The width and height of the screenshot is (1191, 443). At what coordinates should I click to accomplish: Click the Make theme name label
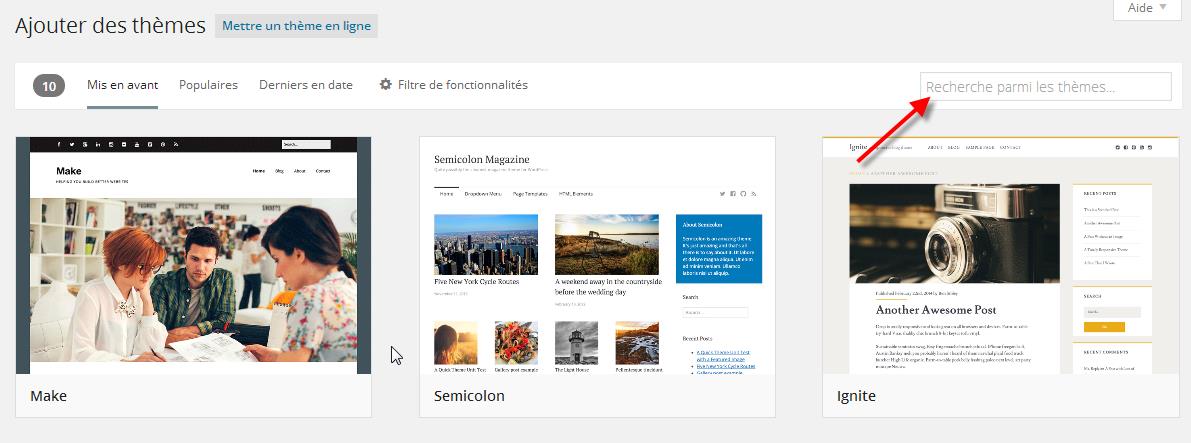coord(49,396)
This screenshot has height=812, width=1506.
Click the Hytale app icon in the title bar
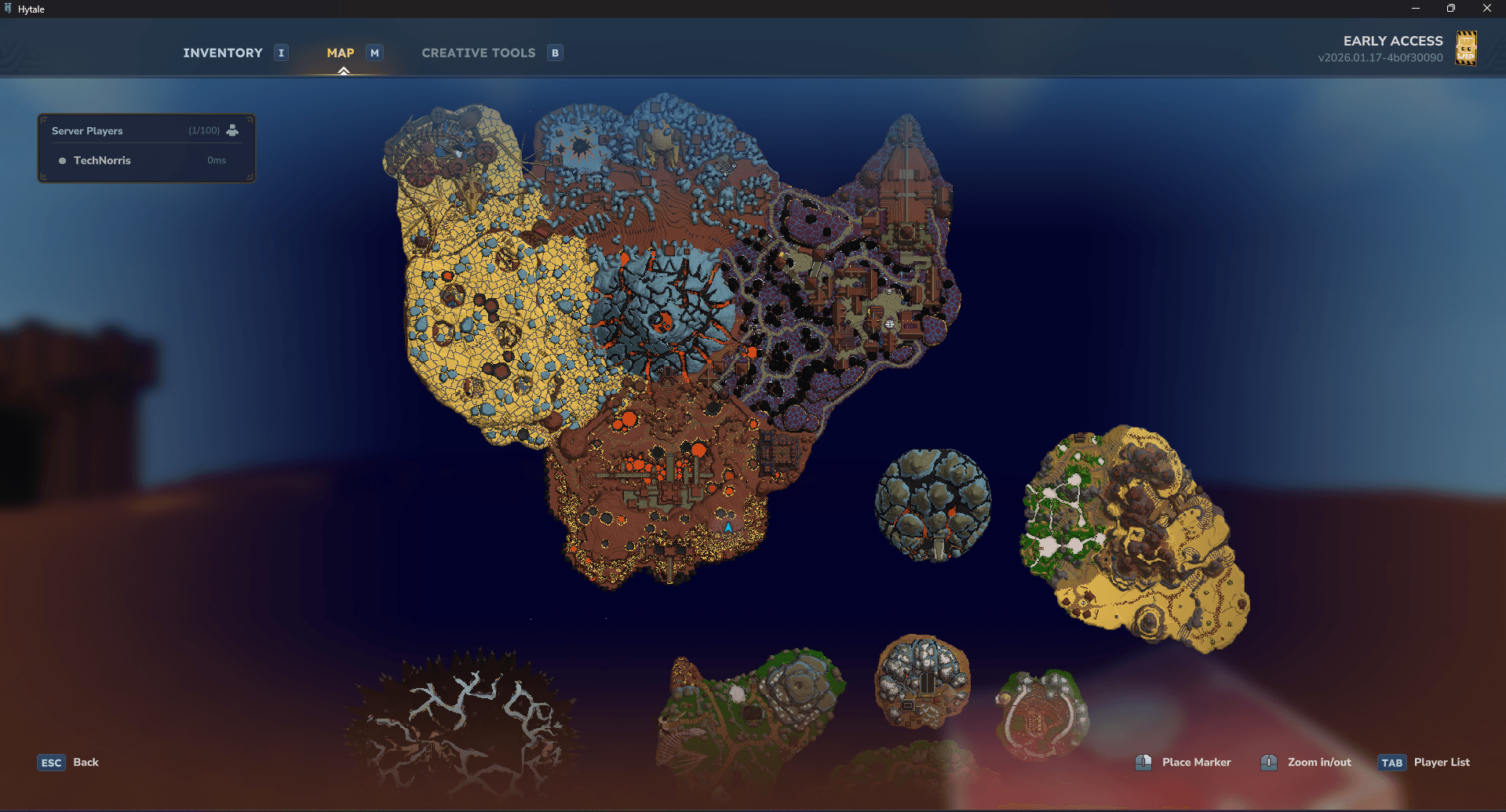coord(9,9)
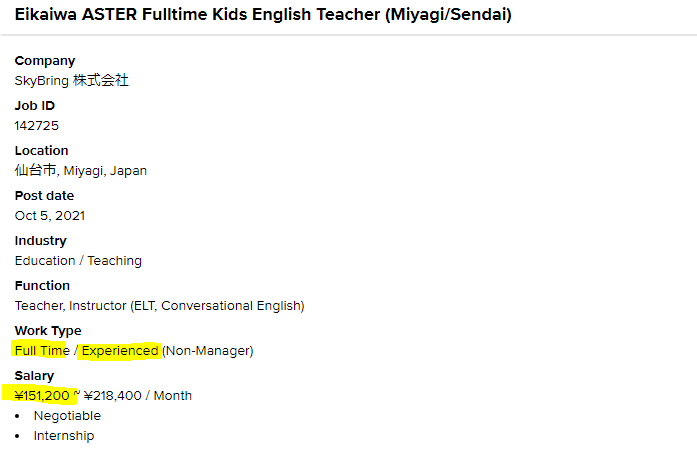Viewport: 697px width, 454px height.
Task: Click the highlighted Experienced text
Action: (120, 351)
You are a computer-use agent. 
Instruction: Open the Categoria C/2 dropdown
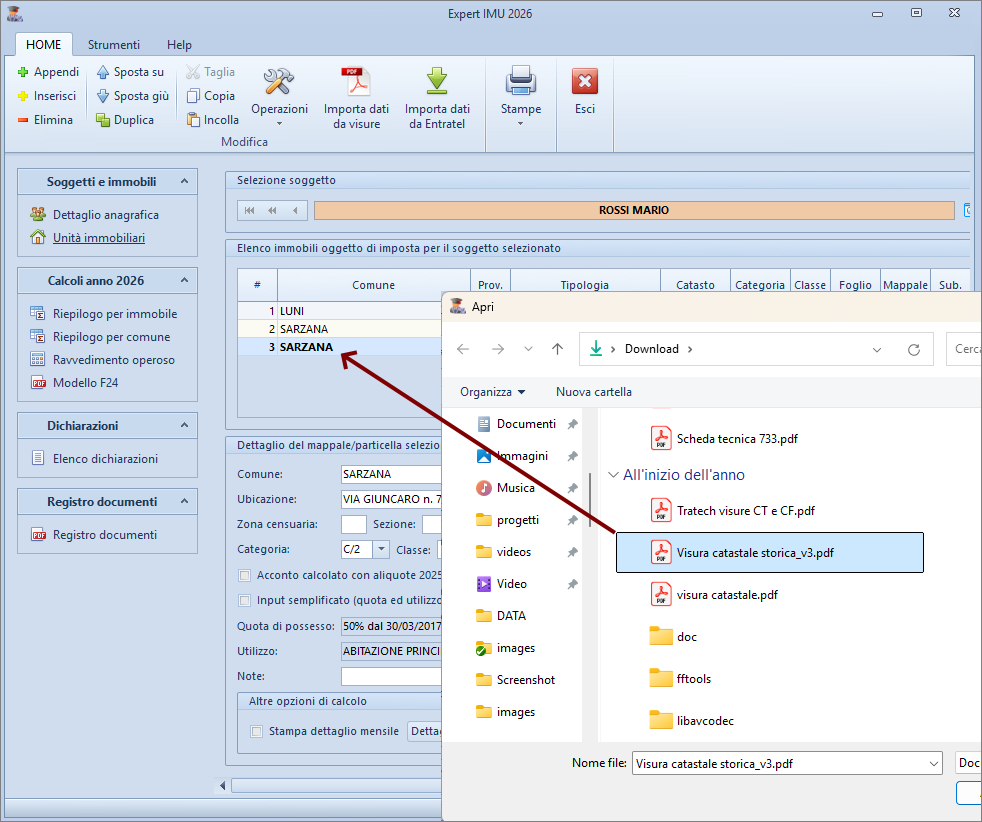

• • • • • • •

Work item:
Once the pictures are set aside, give the rest of the material again unchanged.

Worked solution:
The width and height of the screenshot is (1191, 443). At what coordinates should I click to accomplish: Click the Make theme name label
coord(49,396)
This screenshot has height=812, width=1506.
Click the Hytale app icon in the title bar
coord(9,9)
Viewport: 697px width, 454px height.
Task: Click the highlighted Experienced text
Action: (120, 351)
You are a computer-use agent. 
Instruction: Open the Categoria C/2 dropdown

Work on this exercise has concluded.